§ Exercise:
Below are the entries; set down each of them exactly.

§ Information given:
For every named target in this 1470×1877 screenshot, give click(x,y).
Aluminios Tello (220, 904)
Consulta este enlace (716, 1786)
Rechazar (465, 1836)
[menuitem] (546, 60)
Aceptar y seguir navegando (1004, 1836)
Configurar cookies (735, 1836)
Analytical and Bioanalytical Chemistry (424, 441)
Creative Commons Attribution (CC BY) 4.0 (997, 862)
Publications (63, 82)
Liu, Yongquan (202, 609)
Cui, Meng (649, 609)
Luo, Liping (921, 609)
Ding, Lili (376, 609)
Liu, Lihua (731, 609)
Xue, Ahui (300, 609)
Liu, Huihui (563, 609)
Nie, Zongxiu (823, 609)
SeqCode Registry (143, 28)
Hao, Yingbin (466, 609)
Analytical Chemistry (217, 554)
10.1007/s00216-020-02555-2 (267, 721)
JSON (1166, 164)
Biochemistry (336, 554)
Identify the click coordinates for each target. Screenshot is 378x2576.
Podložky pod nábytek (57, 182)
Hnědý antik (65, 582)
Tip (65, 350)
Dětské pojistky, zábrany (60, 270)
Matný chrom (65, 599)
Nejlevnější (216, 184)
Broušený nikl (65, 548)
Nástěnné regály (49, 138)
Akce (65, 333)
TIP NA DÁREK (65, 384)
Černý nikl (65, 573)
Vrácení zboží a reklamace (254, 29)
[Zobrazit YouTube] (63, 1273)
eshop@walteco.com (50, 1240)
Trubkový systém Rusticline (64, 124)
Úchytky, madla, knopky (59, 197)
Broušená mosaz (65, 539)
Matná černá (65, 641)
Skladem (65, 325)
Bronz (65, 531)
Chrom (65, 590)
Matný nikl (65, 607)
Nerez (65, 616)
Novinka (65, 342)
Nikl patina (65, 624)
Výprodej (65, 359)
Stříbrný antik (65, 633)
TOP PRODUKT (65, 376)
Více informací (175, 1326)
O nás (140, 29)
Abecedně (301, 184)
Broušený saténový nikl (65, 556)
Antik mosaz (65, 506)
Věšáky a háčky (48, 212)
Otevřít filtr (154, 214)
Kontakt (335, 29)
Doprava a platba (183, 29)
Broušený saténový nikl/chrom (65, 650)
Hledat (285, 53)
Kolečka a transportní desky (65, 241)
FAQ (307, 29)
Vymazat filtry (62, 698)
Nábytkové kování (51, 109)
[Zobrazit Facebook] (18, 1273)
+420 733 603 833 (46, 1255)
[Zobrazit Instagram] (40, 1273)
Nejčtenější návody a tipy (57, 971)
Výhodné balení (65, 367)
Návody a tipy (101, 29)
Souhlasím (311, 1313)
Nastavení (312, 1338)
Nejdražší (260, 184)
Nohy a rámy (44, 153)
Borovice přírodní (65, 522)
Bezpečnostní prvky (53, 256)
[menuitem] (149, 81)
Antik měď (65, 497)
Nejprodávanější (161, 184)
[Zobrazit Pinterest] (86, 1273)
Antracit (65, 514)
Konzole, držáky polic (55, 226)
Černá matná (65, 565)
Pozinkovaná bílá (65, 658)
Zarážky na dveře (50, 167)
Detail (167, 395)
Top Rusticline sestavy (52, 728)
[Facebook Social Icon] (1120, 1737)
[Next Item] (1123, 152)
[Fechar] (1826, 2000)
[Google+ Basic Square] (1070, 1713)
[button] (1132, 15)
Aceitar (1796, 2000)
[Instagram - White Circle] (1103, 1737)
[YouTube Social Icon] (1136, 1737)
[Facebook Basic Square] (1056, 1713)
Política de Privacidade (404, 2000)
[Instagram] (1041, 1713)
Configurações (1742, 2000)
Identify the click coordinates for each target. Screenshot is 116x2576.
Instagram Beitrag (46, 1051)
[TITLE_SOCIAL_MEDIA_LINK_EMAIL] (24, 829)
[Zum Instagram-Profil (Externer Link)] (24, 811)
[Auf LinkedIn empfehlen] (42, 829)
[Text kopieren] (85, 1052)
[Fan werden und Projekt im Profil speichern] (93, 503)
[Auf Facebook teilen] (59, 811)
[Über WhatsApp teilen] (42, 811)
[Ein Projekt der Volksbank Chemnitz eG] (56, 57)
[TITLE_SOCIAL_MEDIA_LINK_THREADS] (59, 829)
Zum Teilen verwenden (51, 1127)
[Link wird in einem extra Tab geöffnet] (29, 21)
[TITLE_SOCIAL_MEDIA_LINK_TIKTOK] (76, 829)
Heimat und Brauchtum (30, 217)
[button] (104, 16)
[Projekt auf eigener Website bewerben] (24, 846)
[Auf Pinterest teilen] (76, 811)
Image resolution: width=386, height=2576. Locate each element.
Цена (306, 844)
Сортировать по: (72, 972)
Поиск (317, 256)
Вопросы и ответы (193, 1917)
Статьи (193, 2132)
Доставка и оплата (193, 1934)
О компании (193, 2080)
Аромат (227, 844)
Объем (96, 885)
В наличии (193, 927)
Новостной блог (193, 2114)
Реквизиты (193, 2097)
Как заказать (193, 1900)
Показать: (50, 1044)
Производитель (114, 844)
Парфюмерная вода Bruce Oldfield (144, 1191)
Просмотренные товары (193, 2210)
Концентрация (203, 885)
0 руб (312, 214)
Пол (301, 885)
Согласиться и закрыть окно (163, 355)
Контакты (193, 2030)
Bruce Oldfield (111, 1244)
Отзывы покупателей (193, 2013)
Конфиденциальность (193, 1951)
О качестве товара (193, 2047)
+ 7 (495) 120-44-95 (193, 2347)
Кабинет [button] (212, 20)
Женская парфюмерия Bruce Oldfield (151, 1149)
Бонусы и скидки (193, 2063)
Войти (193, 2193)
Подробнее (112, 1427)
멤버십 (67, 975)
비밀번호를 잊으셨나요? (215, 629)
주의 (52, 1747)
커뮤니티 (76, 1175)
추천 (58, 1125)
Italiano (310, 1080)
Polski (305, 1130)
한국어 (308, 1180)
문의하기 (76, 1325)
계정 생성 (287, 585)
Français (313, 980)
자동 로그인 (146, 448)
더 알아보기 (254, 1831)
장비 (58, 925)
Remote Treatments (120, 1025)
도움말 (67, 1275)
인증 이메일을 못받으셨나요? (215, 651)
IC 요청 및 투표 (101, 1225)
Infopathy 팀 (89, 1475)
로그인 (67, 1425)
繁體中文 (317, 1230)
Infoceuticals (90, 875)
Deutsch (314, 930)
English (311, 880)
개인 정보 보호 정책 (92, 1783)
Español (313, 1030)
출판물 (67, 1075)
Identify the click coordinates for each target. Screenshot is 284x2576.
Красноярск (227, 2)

§ Written response:
For every named target in this 1470×1877 screenshot, give click(x,y).
Aluminios Tello (220, 904)
Consulta este enlace (716, 1786)
Rechazar (465, 1836)
[menuitem] (546, 60)
Aceptar y seguir navegando (1004, 1836)
Configurar cookies (735, 1836)
Analytical and Bioanalytical Chemistry (424, 441)
Creative Commons Attribution (CC BY) 4.0 (997, 862)
Publications (63, 82)
Liu, Yongquan (202, 609)
Cui, Meng (649, 609)
Luo, Liping (921, 609)
Ding, Lili (376, 609)
Liu, Lihua (731, 609)
Xue, Ahui (300, 609)
Liu, Huihui (563, 609)
Nie, Zongxiu (823, 609)
SeqCode Registry (143, 28)
Hao, Yingbin (466, 609)
Analytical Chemistry (217, 554)
10.1007/s00216-020-02555-2 (267, 721)
JSON (1166, 164)
Biochemistry (336, 554)
Identify the click coordinates for each target. Screenshot is 378x2576.
Podložky pod nábytek (57, 182)
Hnědý antik (65, 582)
Tip (65, 350)
Dětské pojistky, zábrany (60, 270)
Matný chrom (65, 599)
Nejlevnější (216, 184)
Broušený nikl (65, 548)
Nástěnné regály (49, 138)
Akce (65, 333)
TIP NA DÁREK (65, 384)
Černý nikl (65, 573)
Vrácení zboží a reklamace (254, 29)
[Zobrazit YouTube] (63, 1273)
eshop@walteco.com (50, 1240)
Trubkový systém Rusticline (64, 124)
Úchytky, madla, knopky (59, 197)
Broušená mosaz (65, 539)
Matná černá (65, 641)
Skladem (65, 325)
Bronz (65, 531)
Chrom (65, 590)
Matný nikl (65, 607)
Nerez (65, 616)
Novinka (65, 342)
Nikl patina (65, 624)
Výprodej (65, 359)
Stříbrný antik (65, 633)
TOP PRODUKT (65, 376)
Více informací (175, 1326)
O nás (140, 29)
Abecedně (301, 184)
Broušený saténový nikl (65, 556)
Antik mosaz (65, 506)
Věšáky a háčky (48, 212)
Otevřít filtr (154, 214)
Kontakt (335, 29)
Doprava a platba (183, 29)
Broušený saténový nikl/chrom (65, 650)
Hledat (285, 53)
Kolečka a transportní desky (65, 241)
FAQ (307, 29)
Vymazat filtry (62, 698)
Nábytkové kování (51, 109)
[Zobrazit Facebook] (18, 1273)
+420 733 603 833 (46, 1255)
[Zobrazit Instagram] (40, 1273)
Nejčtenější návody a tipy (57, 971)
Výhodné balení (65, 367)
Návody a tipy (101, 29)
Souhlasím (311, 1313)
Nastavení (312, 1338)
Nejdražší (260, 184)
Nohy a rámy (44, 153)
Borovice přírodní (65, 522)
Bezpečnostní prvky (53, 256)
[menuitem] (149, 81)
Antik měď (65, 497)
Nejprodávanější (161, 184)
[Zobrazit Pinterest] (86, 1273)
Antracit (65, 514)
Konzole, držáky polic (55, 226)
Černá matná (65, 565)
Pozinkovaná bílá (65, 658)
Zarážky na dveře (50, 167)
Detail (167, 395)
Top Rusticline sestavy (52, 728)
[Facebook Social Icon] (1120, 1737)
[Next Item] (1123, 152)
[Fechar] (1826, 2000)
[Google+ Basic Square] (1070, 1713)
[button] (1132, 15)
Aceitar (1796, 2000)
[Instagram - White Circle] (1103, 1737)
[YouTube Social Icon] (1136, 1737)
[Facebook Basic Square] (1056, 1713)
Política de Privacidade (404, 2000)
[Instagram] (1041, 1713)
Configurações (1742, 2000)
Identify the click coordinates for each target. Screenshot is 116x2576.
Instagram Beitrag (46, 1051)
[TITLE_SOCIAL_MEDIA_LINK_EMAIL] (24, 829)
[Zum Instagram-Profil (Externer Link)] (24, 811)
[Auf LinkedIn empfehlen] (42, 829)
[Text kopieren] (85, 1052)
[Fan werden und Projekt im Profil speichern] (93, 503)
[Auf Facebook teilen] (59, 811)
[Über WhatsApp teilen] (42, 811)
[Ein Projekt der Volksbank Chemnitz eG] (56, 57)
[TITLE_SOCIAL_MEDIA_LINK_THREADS] (59, 829)
Zum Teilen verwenden (51, 1127)
[Link wird in einem extra Tab geöffnet] (29, 21)
[TITLE_SOCIAL_MEDIA_LINK_TIKTOK] (76, 829)
Heimat und Brauchtum (30, 217)
[button] (104, 16)
[Projekt auf eigener Website bewerben] (24, 846)
[Auf Pinterest teilen] (76, 811)
Image resolution: width=386, height=2576. Locate each element.
Цена (306, 844)
Сортировать по: (72, 972)
Поиск (317, 256)
Вопросы и ответы (193, 1917)
Статьи (193, 2132)
Доставка и оплата (193, 1934)
О компании (193, 2080)
Аромат (227, 844)
Объем (96, 885)
В наличии (193, 927)
Новостной блог (193, 2114)
Реквизиты (193, 2097)
Как заказать (193, 1900)
Показать: (50, 1044)
Производитель (114, 844)
Парфюмерная вода Bruce Oldfield (144, 1191)
Просмотренные товары (193, 2210)
Концентрация (203, 885)
0 руб (312, 214)
Пол (301, 885)
Согласиться и закрыть окно (163, 355)
Контакты (193, 2030)
Bruce Oldfield (111, 1244)
Отзывы покупателей (193, 2013)
Конфиденциальность (193, 1951)
О качестве товара (193, 2047)
+ 7 (495) 120-44-95 (193, 2347)
Кабинет [button] (212, 20)
Женская парфюмерия Bruce Oldfield (151, 1149)
Бонусы и скидки (193, 2063)
Войти (193, 2193)
Подробнее (112, 1427)
멤버십 (67, 975)
비밀번호를 잊으셨나요? (215, 629)
주의 (52, 1747)
커뮤니티 (76, 1175)
추천 (58, 1125)
Italiano (310, 1080)
Polski (305, 1130)
한국어 (308, 1180)
문의하기 (76, 1325)
계정 생성 (287, 585)
Français (313, 980)
자동 로그인 (146, 448)
더 알아보기 (254, 1831)
장비 (58, 925)
Remote Treatments (120, 1025)
도움말 (67, 1275)
인증 이메일을 못받으셨나요? (215, 651)
IC 요청 및 투표 (101, 1225)
Infopathy 팀 (89, 1475)
로그인 (67, 1425)
繁體中文 (317, 1230)
Infoceuticals (90, 875)
Deutsch (314, 930)
English (311, 880)
개인 정보 보호 정책 (92, 1783)
Español (313, 1030)
출판물 (67, 1075)
Identify the click coordinates for each target. Screenshot is 284x2576.
Красноярск (227, 2)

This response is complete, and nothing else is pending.